Let's see now. At $500/hr for a patent attorney, merely writing the
threatening letters and making the threatening phone calls could cost
$1000. Then there's the cost of filing the papers (add another $1000).
(Always, always remember -- a law suit isn't real until the papers are
filed -- up to that point it's all hot air.)
Let's say the papers are really filed and the game is on. If Mr.
RollCollector decides to appear without an attorney (or simply skip)
the first two or three court appearances (pleading poverty), that's
another $3000. Prior to the fourth appearance, Mr. RollCollector
offers to stop using the machine, and pay the cost of the 20 rolls
he cut, at present market value -- about $300.

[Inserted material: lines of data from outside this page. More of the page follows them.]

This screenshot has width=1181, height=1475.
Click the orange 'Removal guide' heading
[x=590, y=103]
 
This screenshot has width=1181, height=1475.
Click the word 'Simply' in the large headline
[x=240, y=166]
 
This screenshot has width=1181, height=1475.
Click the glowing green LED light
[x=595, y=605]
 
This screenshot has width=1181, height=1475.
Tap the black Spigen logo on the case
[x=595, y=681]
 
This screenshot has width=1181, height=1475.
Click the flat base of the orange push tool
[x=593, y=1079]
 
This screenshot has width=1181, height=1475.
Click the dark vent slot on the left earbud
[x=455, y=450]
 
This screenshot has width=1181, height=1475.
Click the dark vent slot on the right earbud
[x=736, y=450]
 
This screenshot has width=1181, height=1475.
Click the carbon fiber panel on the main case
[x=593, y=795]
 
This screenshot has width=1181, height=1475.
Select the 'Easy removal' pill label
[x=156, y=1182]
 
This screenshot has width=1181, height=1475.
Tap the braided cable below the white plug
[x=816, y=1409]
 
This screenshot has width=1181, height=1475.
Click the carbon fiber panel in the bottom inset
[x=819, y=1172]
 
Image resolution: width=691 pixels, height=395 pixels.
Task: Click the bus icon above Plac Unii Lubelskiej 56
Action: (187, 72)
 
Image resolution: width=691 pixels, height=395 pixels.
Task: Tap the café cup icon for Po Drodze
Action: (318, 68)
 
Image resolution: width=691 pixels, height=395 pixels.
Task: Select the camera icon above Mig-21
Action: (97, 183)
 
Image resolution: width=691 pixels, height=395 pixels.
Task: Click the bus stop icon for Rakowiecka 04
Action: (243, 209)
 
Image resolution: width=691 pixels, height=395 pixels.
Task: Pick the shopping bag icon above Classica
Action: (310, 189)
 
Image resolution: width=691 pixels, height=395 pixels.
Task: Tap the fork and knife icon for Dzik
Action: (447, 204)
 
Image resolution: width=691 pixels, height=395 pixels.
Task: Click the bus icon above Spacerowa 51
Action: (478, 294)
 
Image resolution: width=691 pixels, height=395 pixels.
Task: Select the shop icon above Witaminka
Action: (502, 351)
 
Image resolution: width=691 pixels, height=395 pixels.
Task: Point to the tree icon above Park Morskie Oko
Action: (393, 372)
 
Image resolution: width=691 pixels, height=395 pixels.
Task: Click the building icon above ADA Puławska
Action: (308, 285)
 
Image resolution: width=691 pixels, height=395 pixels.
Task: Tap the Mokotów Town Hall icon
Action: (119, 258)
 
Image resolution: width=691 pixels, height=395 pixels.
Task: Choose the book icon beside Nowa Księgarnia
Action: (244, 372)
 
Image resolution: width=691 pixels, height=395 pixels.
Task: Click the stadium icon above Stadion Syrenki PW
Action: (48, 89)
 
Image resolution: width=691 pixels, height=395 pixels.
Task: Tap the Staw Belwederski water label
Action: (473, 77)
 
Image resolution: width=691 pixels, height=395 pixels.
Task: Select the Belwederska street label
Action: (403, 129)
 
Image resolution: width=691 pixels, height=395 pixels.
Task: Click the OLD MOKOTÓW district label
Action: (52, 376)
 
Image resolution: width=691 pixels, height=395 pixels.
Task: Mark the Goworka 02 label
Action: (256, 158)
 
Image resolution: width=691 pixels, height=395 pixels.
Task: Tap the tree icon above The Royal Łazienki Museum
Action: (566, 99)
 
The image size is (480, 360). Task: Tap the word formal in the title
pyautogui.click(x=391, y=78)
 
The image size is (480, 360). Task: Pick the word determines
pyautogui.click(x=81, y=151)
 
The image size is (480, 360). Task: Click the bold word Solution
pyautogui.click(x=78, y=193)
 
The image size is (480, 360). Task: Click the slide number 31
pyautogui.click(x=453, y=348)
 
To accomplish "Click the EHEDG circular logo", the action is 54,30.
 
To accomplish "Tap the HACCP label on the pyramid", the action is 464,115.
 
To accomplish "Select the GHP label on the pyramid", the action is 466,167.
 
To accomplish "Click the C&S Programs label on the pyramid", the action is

Score: Mr. LaserCutter: $5000, Mr. RollCollector: $300
Lets pretend that after this, Mr. RollCollector remakes his/her machine
using a different laser element, changes the head travel from left to
right to right to left (Or Up and Down, or top to bottom, or whatever)
and resumes cutting rolls.
Mr. LaserCutter must now prove all over again that __this__ new machine
infringes his patent. Again the threatening letters and paper filings
($2000), but this time, Mr. RollCollector fights back with a lawyer
from Shyster, Spritzwasser & Flywheel ($75/hr). The SS&F lawyer
confuses the issue with all kinds of dust and dross and delays, thus
causing Mr. LaserCutter's lawyer 10 to 15 more hours of headaches --
Cost: maybe $300 for Mr. RollCollector, and another $7500 for Mr.
LaserCutter, and we haven't even gone to court yet. Months and months
later, a settlement is reached.
Later on, Mr. RollCollector starts up version 3 of the machine.
See where this leads? In Patent Law, more so than any other area of
the law, you only get the justice you can afford.